(What you need to do)
Restate every record exactly, with nothing skipped.

Data records
--
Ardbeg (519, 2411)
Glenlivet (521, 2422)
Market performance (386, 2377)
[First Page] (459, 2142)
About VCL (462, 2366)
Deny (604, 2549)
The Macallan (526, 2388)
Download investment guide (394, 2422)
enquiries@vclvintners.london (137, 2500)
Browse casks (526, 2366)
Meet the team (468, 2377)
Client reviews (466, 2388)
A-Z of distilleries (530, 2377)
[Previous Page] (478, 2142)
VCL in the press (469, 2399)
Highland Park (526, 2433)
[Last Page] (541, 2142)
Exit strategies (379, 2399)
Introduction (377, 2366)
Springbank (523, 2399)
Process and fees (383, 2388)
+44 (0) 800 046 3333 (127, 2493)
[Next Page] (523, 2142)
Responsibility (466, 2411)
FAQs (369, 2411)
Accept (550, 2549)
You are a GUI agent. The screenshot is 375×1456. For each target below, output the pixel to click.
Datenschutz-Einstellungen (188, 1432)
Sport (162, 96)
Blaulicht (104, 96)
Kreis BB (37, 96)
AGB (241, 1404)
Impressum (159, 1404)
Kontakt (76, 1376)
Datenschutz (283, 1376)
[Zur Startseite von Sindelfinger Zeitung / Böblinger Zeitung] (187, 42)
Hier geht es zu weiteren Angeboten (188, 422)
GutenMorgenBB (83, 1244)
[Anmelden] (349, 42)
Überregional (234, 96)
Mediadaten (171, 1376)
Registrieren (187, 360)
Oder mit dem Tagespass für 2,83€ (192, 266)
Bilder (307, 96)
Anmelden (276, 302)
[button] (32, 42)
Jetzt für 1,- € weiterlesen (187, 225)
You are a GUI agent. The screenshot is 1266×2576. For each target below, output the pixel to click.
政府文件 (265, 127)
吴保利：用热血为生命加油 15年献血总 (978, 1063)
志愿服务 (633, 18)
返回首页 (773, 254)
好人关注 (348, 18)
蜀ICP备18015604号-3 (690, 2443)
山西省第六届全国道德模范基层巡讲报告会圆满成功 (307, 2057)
--
(Result of this exercise)
Ardbeg (519, 2411)
Glenlivet (521, 2422)
Market performance (386, 2377)
[First Page] (459, 2142)
About VCL (462, 2366)
Deny (604, 2549)
The Macallan (526, 2388)
Download investment guide (394, 2422)
enquiries@vclvintners.london (137, 2500)
Browse casks (526, 2366)
Meet the team (468, 2377)
Client reviews (466, 2388)
A-Z of distilleries (530, 2377)
[Previous Page] (478, 2142)
VCL in the press (469, 2399)
Highland Park (526, 2433)
[Last Page] (541, 2142)
Exit strategies (379, 2399)
Introduction (377, 2366)
Springbank (523, 2399)
Process and fees (383, 2388)
+44 (0) 800 046 3333 (127, 2493)
[Next Page] (523, 2142)
Responsibility (466, 2411)
FAQs (369, 2411)
Accept (550, 2549)
You are a GUI agent. The screenshot is 375×1456. For each target below, output the pixel to click.
Datenschutz-Einstellungen (188, 1432)
Sport (162, 96)
Blaulicht (104, 96)
Kreis BB (37, 96)
AGB (241, 1404)
Impressum (159, 1404)
Kontakt (76, 1376)
Datenschutz (283, 1376)
[Zur Startseite von Sindelfinger Zeitung / Böblinger Zeitung] (187, 42)
Hier geht es zu weiteren Angeboten (188, 422)
GutenMorgenBB (83, 1244)
[Anmelden] (349, 42)
Überregional (234, 96)
Mediadaten (171, 1376)
Registrieren (187, 360)
Oder mit dem Tagespass für 2,83€ (192, 266)
Bilder (307, 96)
Anmelden (276, 302)
[button] (32, 42)
Jetzt für 1,- € weiterlesen (187, 225)
You are a GUI agent. The screenshot is 1266×2576. For each target below, output the pixel to click.
政府文件 (265, 127)
吴保利：用热血为生命加油 15年献血总 (978, 1063)
志愿服务 (633, 18)
返回首页 (773, 254)
好人关注 (348, 18)
蜀ICP备18015604号-3 (690, 2443)
山西省第六届全国道德模范基层巡讲报告会圆满成功 (307, 2057)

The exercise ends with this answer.